« Une équipe de l’armée de l’air française va s’installer à Bouaké »
En Côte d’Ivoire, la France va restituer, ce jeudi 20 février, la base occupée par le 43e bataillon d’infanterie de marine (Bima) aux autorités ivoiriennes. Ce camp militaire, situé dans la commune de Port-Bouët, deviendra le camp Thomas-d’Aquin-Ouattara, du nom du premier chef d’état-major de l’armée ivoirienne. Une cérémonie officielle sera organisée en présence des deux ministres de la Défense. Cette rétrocession intervient après deux ans de discussions entre les deux parties. Que va devenir ce camp militaire ? Quelles orientations la coopération militaire entre les deux pays va-t-elle prendre ? Et quid de la coopération avec les autres partenaires internationaux dans le domaine de la sécurité ? Téné Birahima Ouattara, ministre d’État, ministre ivoirien de la Défense, était le Grand invité Afrique de RFI ce matin du mardi 18 février 2025. Voici la position du gouvernement ivoirien sur ces questions.
La rétrocession du 43ème BIMA est un symbole fort, qu’entendez-vous aujourd’hui de la coopération militaire avec la France ?
C’est un sujet dont nous discutons avec la partie française depuis deux (02) ans, depuis 2023. Nous nous sommes convenus d’avoir un nouveau partenariat.

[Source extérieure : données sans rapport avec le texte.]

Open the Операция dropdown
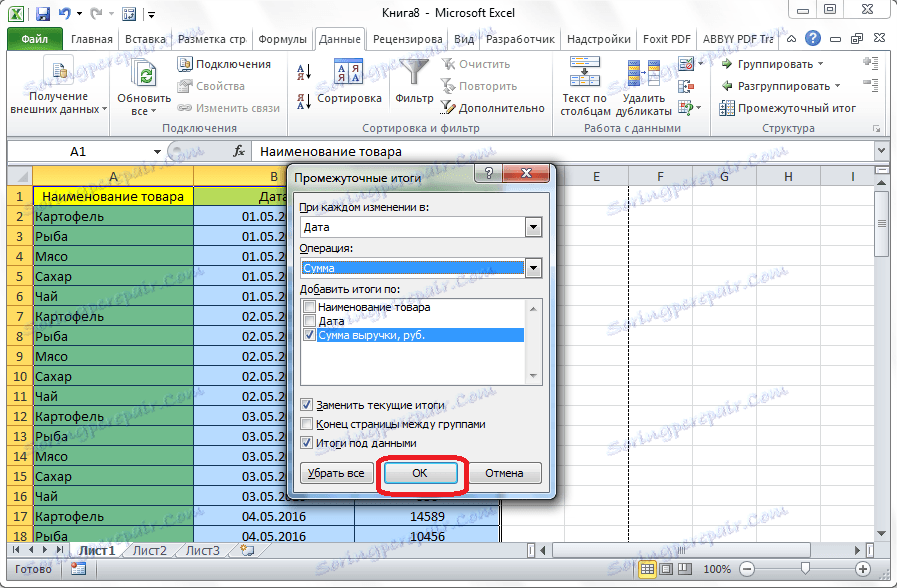 (534, 267)
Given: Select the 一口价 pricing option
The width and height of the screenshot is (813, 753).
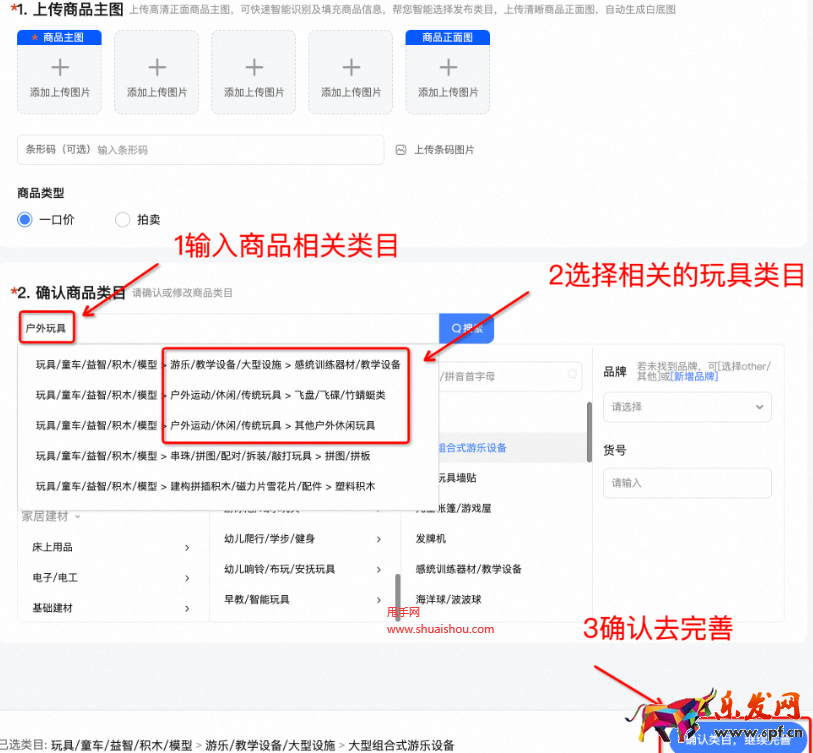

Nous proposons de consolider la coopération de nos forces conventionnelles, de renforcer l’appui de la partie française dans le partenariat en ce qui concerne le volet renseignement et le volet aussi des forces spéciales et enfin de contribuer à la montée en puissance de l’armée de l’air de Côte d’Ivoire.
Une centaine de militaires français devrait rester pour assurer des formations. Quels sont les besoins spécifiques de l’armée ivoirienne ?
Je dirais que les besoins sont nombreux. Voici comment on pense organiser le 43ème Bima. Nous allons créer un centre d’aguerrissement, nous avons besoin donc avant de projeter nos soldats dans les opérations des Nations Unies, de les former. Jusque là, ces formations se faisaient dans des camps assez réculés et nous pensons que le 43ème BIMA correspond parfaitement à des infrastructures pour la formation. Nous avons déjà créé en partenariat avec la France, une école de communication au niveau des armées ce qui est important. Et nous avons l’intention aussi d’y installer un certain nombre de bataillons dans le camp.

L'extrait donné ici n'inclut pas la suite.